Ensuring food safety in a post-accident situation
On 8-10 November 2016, the NEA held an international workshop on "Post‑accident Food Safety Science" in Fukushima, Japan. Hosted by the Cabinet Office of the Government of Japan, the workshop brought together 137 participants, including experts and scientists from ten countries and local residents, to discuss the state of the art in post‑accident food safety science; the local, national and international management of post‑accident food safety; and approaches for addressing associated challenges. The workshop started with two sessions describing the current state of food and agriculture in Japan and the extensive work done in the aftermath of the Fukushima Daiichi nuclear power plant accident by farmers, distributors, prefectures and the central government to ensure that marketed products meet rigorous national standards. The final two sessions addressed the international standards, decontamination and measurement science, as well as the post‑Chernobyl food management experience of Belarus, Norway and the United Kingdom. The workshop, which also featured a technical site visit to several food monitoring facilities, concluded that food management efforts of Japan were excellent and represented a good technical example for other countries.
Canada joins extension of the GIF Framework Agreement
On 21 October 2016, Canada signed and deposited its instrument of acceptance for the ten-year extension of the Framework Agreement for International Collaboration on Research and Development of Generation IV Nuclear Energy Systems. A ceremony was held at the OECD Château which included the Honourable Michelle d'Auray, Ambassador and Permanent Representative of Canada to the OECD, and Mr William D. Magwood, IV, NEA Director‑General. The Generation IV International Forum (GIF) is a co‑operative international endeavour which was established to carry out the research and development needed to establish the feasibility and performance capabilities of the next generation of nuclear energy systems. For more information on GIF, see www.gen-4.org.
NEA participates in the World Energy Congress
On 9-11 October 2016, NEA Director‑General Mr William D. Magwood, IV was in Turkey for a series of meetings with Turkish ministries and authorities, including the Ministry of Foreign Affairs, the Ministry of Energy and Natural Resources, the Turkish Atomic Energy Authority and the Turkish Energy Market Regulatory Authority. On 10 October, he was featured among the invited speakers at the 23rd World Energy Congress in Istanbul, Turkey, the World Energy Council's global event and multi‑energy forum. He spoke about the key drivers defining the future of nuclear power during the panel session on "Tomorrow's nuclear and today's realities". During his speech, he discussed the potential role of nuclear energy in combating climate change within the IEA 2°C scenario and noted that "when comparing nuclear with other sources, on a level playing field nuclear performs very well." Mr Magwood was also a guest speaker at the Bosphorus Energy Club session on "Current Global Energy Dynamics for Decision Makers".

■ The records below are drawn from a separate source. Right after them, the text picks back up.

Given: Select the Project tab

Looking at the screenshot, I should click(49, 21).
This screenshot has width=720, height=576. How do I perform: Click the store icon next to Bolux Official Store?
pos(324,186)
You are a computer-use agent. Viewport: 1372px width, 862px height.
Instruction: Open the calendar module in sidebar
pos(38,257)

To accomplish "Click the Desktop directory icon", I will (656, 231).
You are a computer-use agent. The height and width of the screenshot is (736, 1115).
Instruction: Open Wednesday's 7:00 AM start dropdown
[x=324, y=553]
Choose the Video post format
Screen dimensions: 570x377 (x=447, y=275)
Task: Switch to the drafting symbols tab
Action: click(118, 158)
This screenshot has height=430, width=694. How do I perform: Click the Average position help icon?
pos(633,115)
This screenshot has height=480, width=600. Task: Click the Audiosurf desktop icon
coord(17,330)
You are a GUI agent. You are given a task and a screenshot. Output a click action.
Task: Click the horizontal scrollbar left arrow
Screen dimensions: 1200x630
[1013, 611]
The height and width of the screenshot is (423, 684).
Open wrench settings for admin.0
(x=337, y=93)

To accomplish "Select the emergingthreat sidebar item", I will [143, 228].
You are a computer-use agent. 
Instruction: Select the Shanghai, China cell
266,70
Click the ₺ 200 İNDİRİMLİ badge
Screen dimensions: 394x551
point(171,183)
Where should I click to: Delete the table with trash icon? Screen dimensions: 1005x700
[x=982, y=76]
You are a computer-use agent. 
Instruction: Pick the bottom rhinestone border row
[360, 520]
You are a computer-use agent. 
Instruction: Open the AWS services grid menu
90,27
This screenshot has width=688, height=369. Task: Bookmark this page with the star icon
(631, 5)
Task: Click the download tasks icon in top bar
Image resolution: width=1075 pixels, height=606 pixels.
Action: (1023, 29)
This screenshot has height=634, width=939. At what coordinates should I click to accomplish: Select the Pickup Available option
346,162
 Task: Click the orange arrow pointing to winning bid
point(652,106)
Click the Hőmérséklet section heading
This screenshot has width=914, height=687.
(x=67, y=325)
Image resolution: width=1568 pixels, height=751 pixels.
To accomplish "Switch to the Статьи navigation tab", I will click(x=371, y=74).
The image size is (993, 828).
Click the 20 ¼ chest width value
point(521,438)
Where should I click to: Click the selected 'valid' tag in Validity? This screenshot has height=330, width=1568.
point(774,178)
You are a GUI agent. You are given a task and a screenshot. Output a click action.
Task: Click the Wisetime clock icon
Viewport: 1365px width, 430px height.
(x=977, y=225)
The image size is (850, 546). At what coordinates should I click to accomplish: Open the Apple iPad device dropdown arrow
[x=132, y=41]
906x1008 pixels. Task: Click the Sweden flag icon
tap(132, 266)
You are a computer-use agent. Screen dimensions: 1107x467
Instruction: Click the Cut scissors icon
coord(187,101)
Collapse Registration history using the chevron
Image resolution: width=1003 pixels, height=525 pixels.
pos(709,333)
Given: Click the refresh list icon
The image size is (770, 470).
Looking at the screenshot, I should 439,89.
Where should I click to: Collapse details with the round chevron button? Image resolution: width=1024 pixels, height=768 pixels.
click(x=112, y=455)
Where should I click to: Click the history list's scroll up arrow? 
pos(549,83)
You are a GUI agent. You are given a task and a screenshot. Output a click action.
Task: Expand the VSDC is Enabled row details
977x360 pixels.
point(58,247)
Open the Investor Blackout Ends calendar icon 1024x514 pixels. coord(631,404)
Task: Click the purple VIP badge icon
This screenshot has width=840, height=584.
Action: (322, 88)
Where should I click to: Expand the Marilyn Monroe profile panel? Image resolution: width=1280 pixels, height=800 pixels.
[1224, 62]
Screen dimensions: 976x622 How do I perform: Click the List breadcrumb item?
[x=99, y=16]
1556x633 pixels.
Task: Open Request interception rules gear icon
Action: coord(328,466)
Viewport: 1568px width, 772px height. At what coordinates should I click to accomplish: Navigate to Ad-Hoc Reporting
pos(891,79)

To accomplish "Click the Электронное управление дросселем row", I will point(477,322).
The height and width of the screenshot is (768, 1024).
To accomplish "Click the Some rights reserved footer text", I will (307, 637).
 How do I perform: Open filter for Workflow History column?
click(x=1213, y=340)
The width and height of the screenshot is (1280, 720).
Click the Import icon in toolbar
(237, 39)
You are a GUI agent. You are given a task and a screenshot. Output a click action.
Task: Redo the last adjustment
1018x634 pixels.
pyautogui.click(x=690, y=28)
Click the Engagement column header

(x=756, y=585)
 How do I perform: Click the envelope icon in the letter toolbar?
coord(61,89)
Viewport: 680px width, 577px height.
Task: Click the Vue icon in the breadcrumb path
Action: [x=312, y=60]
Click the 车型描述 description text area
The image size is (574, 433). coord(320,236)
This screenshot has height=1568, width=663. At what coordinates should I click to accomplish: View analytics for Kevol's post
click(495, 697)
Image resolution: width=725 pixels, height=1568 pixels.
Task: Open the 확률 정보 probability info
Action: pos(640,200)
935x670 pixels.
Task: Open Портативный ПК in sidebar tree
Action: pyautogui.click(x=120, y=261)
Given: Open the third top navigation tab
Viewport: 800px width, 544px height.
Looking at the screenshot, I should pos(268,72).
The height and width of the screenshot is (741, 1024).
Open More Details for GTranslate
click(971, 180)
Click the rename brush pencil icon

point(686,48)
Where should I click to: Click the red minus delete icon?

Developing sustainable decision making in radioactive waste management
Participants from 14 countries explored how sustainable decisions can be developed in radioactive waste management at the 10th national workshop of the NEA Forum on Stakeholder Confidence (FSC). Focused on "Bridging Gaps – Developing Sustainable Intergenerational Decision Making in Radioactive Waste Management", the workshop took place on 7‑9 September 2016 in Bern, Switzerland with the support of the Swiss Federal Office of Energy (SFOE) and the participation of Swiss stakeholders. Opening remarks were delivered by the NEA Director‑General William D. Magwood, IV, and Swiss Federal Councillor Doris Leuthard. The workshop provided a forum for the participants from around the world to learn from each other's experiences and to discuss what can be done today to take sustainable decisions which can be understood and accepted by future generations. Participants included a wide range of stakeholders, including representatives from the Swiss Federal Office of Energy (SFOE), the Swiss Federal Nuclear Safety Inspectorate (ENSI) and the Swiss implementer Nagra (National Cooperative for the Disposal of Radioactive Waste), as well as representatives of local communities and members of the public concerned, including ten young people between the ages of 16 and 25.